Conference USA officials have approved a plan to cut costs in the far-flung league.
C-USA will reduce the number of teams that will play in the postseason as well as conference games in multiple sports. A committee of league officials came up with the proposal that was recently approved by the league’s presidents.
A conference source confirmed the details of the plan, including reducing the number of teams that qualify for the league’s men’s and women’s basketball tournaments from 12 to eight.
The league made several other changes, including:
-- The tournament field in volleyball will be cut from eight to four with the top-seeded team hosting the event. The regular season will be reduced from 14 to 13 games.
-- The number of regular season games in women’s soccer will be cut from 10 to six, a move that will allow programs to schedule more regional nonconference games and reduce travel costs.
-- The number of conference games in softball will be trimmed from 24 to 15, a move that will also allow for more regional nonconference scheduling.
-- The travel squads in track and field, cross country and swimming will also be reduced.
Brett McMurphy of Stadium was the first to report C-USA would reduce the field of its basketball tournament and the number of conference games teams play in some sports.
The league has yet to officially announce the changes.

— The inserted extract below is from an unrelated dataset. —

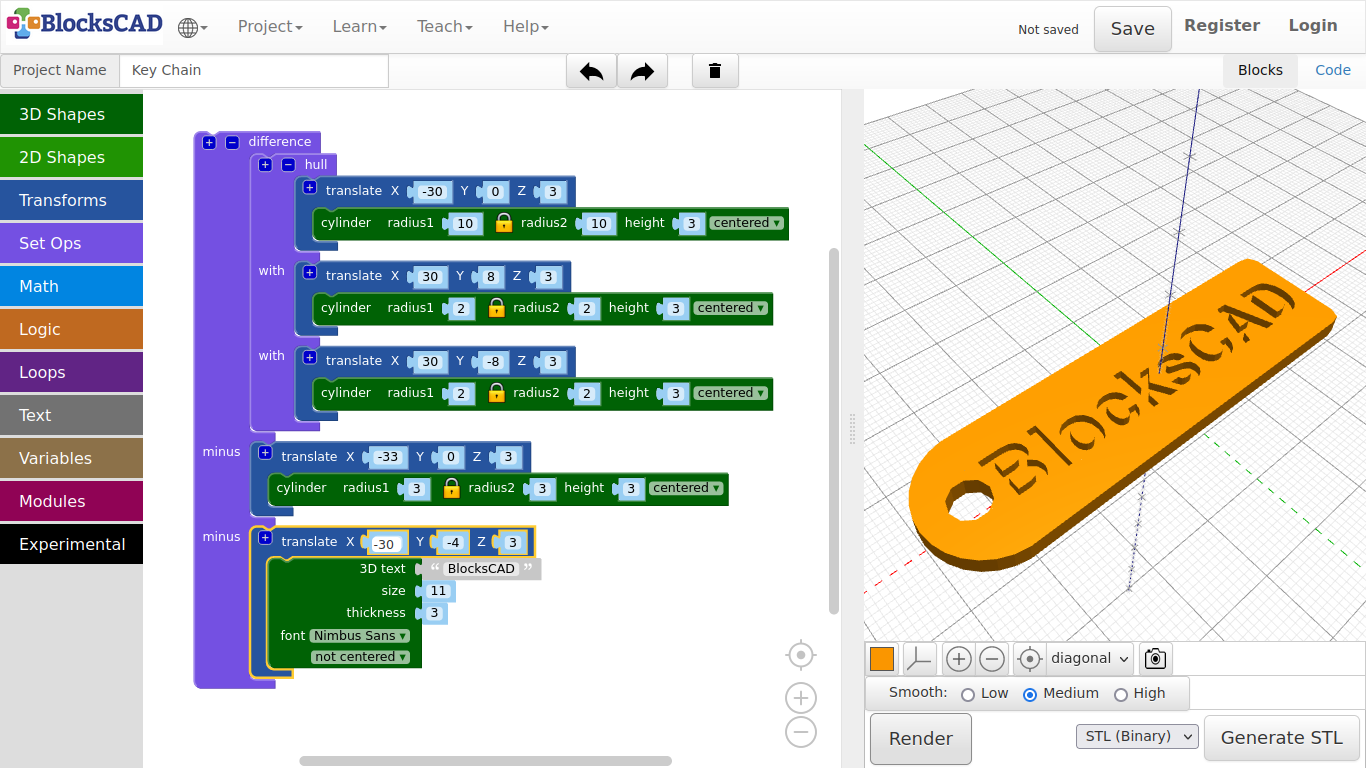Take a snapshot with camera icon
Viewport: 1366px width, 768px height.
tap(1155, 659)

C-USA completed its annual spring meetings on Monday.
C-USA officials felt they were left with no choice other than to reduce costs after the COVID-19 pandemic shuttered the world of college sports in mid-March.
The NCAA men’s basketball tournament was canceled, forcing the organization to reduce its annual payout to member schools from $600 million to $225 million.
UNT athletic director Wren Baker said in late March that the school anticipated a loss of up to $2.5 million due to fallout from the pandemic.
“Like our peers, Conference USA has made exploring effective financial options for our membership’s consideration a top priority as we navigate these unprecedented times,” C-USA commissioner Judy MacLeod said in late April.
The reduction in NCAA payout was particularly painful for C-USA, which faces geographic challenges. The 14-school league is spread from Old Dominion in Norfolk, Virginia, to El Paso, where UTEP is located.
UNT’s women’s soccer team flew to Florida last fall for a weekend to play both Florida International and Florida Atlantic.
C-USA previously elected to move away from its bonus-play format in men’s basketball after two seasons. Each of the league’s teams played 14 conference games before the matchups for the final four games of the regular season were determined based on the conference standings.
Teams were divided into three pods. The top five teams were in one pod, the second five in another and the bottom four in a third. The teams played the others in their pod regardless of geographic considerations.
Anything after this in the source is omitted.